┌──
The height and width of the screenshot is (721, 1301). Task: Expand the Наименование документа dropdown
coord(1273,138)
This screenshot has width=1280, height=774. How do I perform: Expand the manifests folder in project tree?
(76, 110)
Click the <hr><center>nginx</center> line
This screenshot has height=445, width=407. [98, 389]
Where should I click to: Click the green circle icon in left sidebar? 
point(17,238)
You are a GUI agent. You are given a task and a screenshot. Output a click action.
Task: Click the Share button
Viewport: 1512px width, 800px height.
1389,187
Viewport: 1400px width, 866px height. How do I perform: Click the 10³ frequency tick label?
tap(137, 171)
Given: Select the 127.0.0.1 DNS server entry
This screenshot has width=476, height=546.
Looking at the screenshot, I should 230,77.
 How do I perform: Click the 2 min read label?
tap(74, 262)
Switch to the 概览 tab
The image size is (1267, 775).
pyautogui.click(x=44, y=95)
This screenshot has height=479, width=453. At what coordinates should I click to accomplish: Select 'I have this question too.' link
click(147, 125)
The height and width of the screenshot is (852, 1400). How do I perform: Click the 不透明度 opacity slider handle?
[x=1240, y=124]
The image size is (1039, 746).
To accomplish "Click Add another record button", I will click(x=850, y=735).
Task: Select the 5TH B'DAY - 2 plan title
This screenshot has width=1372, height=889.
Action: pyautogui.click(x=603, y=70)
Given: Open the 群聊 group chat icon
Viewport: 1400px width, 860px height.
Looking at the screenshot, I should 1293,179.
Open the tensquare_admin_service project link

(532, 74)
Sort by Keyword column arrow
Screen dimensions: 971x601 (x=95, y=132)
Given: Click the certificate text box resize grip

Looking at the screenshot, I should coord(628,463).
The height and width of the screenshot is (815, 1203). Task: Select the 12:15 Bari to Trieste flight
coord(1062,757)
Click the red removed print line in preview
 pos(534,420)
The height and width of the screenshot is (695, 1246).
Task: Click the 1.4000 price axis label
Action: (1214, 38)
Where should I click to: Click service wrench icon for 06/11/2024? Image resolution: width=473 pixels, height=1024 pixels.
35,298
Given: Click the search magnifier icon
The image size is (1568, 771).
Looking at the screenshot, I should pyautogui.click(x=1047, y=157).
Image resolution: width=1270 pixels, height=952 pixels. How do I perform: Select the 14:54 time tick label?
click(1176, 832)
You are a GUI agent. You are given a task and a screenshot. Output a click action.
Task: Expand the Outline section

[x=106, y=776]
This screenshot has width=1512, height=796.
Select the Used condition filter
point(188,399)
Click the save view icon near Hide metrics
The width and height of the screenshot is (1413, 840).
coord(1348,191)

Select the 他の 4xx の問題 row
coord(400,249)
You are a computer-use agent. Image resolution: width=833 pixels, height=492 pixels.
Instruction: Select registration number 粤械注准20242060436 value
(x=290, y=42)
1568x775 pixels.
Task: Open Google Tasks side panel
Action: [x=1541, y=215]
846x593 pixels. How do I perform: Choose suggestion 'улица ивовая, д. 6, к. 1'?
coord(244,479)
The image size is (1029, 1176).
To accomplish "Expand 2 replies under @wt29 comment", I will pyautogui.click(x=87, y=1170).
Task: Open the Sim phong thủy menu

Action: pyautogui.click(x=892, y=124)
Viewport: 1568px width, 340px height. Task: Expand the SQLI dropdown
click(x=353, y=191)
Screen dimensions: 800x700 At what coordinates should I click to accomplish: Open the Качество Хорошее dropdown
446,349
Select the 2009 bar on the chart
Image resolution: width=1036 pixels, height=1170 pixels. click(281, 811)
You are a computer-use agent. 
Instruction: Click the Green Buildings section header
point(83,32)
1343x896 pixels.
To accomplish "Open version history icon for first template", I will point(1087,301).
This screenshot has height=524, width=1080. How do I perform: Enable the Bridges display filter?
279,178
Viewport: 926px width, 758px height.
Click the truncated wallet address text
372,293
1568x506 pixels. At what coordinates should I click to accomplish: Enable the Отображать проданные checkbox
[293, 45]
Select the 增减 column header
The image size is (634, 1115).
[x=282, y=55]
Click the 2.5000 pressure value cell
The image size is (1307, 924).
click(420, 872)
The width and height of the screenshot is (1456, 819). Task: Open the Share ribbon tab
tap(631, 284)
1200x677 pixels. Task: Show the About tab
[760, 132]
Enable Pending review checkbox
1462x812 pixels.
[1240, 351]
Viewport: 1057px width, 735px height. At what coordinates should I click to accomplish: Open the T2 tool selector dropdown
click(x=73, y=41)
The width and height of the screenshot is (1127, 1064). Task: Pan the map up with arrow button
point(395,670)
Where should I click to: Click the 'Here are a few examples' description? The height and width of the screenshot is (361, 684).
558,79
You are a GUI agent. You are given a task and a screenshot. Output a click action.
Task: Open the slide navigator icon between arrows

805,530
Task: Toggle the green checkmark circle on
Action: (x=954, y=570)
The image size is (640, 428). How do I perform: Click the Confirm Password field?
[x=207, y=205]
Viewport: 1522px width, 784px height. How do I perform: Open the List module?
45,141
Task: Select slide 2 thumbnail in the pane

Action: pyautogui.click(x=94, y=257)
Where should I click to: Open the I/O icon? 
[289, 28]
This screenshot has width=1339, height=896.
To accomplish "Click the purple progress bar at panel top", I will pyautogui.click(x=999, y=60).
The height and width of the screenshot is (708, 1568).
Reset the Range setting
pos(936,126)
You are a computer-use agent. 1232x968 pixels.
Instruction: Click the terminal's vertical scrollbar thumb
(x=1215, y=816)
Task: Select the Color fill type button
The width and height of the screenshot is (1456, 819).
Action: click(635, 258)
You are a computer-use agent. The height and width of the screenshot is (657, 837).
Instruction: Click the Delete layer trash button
└──
* Prompt
Extract every line of the entries above that contains the word "text", treating uppercase and lowercase as different.

* Task result
Given: Click the certificate text box resize grip
Click the truncated wallet address text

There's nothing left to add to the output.